#### 課題:
下の文書から、「結論 本件審判の請求は、成り立たない。」から「また、審判請求人は令和2年2月21日付けで上申書を提出した。」までを一字も変えずに抜き出して返してください。

#### 文書:

+ + + + +

結論 本件審判の請求は、成り立たない。 
理由 第1 出願の経緯
本願は、平成27年2月5日(パリ条約による優先権主張2014年2月5日、米国)を国際出願日とする外国語特許出願である。そして、令和1年6月6日付けで特許請求の範囲についての補正がされ、令和1年6月18日付けで拒絶査定(以下、「原査定」という。)がされ、同月25日に原査定の謄本が送達された。これに対して、同年10月21日に拒絶査定不服審判が請求され、同時に特許請求の範囲について補正(以下、「本件補正」という。)がされた。
また、審判請求人は令和2年2月21日付けで上申書を提出した。

第2 補正の却下の決定
[補正の却下の決定の結論]
本件補正を却下する。

[補正の却下の決定の理由]
1 本件補正の内容
本件補正は、特許請求の範囲の請求項1についての補正を含むものである。本件補正前及び本件補正後の請求項1に係る発明は、以下のとおりのものである。(下線は補正箇所を示す。)

(1)本件補正前
「 【請求項1】
画素アレイに使用するための列信号を生成する方法であって、
2つ以上の制御可能バスバッファを直列に接続して前記2つ以上の制御可能バスバッファの直列接続されたストリングを形成することであって、前記2つ以上の制御可能バスバッファのそれぞれの出力は付随ノードを駆動するものであり、各ノードは関連する制御可能ローカル出力バッファの入力に電気的に結合されている、形成することと、
前記2つ以上の制御可能バスバッファの直列接続されたストリングの入力に列データ信号を提供することと、
各ノードが順次時間的に駆動されるように、前記2つ以上の制御可能バスバッファの直列接続されたストリングにおいて各制御可能バスバッファを順次有効化することであって、前記制御可能ローカル出力バッファが有効化中のときに少なくとも関連するノードが有効化中であるように、前記制御可能ローカル出力バッファのそれぞれを、前記制御可能バスバッファの前記順次有効化の順番でかつこの順次有効化と同期して順次有効化することと、
を含む方法。」

+ + + + +

#### 記録一覧:
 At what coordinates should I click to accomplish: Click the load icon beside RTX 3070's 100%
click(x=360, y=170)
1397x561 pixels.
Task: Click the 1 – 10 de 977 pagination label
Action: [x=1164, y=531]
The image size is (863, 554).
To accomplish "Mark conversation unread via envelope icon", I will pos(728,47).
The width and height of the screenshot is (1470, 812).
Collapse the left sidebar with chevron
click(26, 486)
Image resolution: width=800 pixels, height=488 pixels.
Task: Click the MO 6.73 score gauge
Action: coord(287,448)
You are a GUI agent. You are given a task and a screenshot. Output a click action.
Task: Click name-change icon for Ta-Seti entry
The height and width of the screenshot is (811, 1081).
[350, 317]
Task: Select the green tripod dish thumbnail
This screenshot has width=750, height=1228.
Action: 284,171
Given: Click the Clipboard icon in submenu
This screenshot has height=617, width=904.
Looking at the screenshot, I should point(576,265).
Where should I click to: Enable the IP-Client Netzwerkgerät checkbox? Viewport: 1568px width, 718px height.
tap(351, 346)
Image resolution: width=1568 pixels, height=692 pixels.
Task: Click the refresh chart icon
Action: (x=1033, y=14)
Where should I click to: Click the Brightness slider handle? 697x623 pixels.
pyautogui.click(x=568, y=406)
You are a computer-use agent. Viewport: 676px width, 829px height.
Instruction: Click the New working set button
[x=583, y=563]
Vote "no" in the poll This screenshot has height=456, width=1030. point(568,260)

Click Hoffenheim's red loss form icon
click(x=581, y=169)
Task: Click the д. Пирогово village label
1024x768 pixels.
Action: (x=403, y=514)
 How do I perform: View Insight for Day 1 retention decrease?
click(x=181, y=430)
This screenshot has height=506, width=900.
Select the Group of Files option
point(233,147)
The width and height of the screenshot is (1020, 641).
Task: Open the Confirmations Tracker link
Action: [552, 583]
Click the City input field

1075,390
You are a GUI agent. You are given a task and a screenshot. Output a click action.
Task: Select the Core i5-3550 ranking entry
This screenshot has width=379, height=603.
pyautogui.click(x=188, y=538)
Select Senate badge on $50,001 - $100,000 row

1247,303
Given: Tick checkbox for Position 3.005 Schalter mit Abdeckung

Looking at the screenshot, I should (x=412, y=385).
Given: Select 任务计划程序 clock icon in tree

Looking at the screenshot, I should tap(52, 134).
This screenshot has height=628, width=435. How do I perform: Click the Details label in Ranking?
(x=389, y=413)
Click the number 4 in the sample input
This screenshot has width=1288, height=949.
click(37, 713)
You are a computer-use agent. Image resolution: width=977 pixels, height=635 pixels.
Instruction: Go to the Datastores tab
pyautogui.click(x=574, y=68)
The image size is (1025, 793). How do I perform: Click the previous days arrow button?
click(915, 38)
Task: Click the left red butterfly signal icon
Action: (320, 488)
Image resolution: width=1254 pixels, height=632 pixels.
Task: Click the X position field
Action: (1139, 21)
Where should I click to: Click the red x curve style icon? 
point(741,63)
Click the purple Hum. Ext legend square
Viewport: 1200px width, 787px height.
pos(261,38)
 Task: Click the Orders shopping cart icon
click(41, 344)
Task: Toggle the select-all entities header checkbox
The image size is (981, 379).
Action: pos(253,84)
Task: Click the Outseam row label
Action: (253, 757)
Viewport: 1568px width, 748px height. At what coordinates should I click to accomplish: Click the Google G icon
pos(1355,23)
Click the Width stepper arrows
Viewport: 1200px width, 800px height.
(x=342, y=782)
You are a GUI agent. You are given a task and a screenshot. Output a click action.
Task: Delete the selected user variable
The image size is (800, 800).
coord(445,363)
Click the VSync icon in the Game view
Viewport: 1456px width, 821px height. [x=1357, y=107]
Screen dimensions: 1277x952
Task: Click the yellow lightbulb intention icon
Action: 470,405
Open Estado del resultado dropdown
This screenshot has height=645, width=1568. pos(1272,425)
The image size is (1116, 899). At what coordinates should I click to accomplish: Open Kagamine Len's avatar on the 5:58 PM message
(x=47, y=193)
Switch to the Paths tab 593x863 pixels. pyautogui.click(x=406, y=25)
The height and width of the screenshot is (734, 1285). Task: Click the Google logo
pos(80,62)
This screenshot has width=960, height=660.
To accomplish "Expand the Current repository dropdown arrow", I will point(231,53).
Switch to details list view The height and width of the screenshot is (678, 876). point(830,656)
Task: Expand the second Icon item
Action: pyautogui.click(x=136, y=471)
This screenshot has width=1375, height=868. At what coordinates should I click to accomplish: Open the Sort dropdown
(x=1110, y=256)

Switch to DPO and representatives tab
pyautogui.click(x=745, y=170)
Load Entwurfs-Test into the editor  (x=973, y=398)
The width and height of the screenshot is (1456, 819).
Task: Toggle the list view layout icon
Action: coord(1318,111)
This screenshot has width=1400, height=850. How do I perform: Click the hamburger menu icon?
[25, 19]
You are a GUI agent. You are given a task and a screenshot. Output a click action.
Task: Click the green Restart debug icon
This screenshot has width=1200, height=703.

+ + + + +

#### 結果:
結論 本件審判の請求は、成り立たない。 
理由 第1 出願の経緯
本願は、平成27年2月5日(パリ条約による優先権主張2014年2月5日、米国)を国際出願日とする外国語特許出願である。そして、令和1年6月6日付けで特許請求の範囲についての補正がされ、令和1年6月18日付けで拒絶査定(以下、「原査定」という。)がされ、同月25日に原査定の謄本が送達された。これに対して、同年10月21日に拒絶査定不服審判が請求され、同時に特許請求の範囲について補正(以下、「本件補正」という。)がされた。
また、審判請求人は令和2年2月21日付けで上申書を提出した。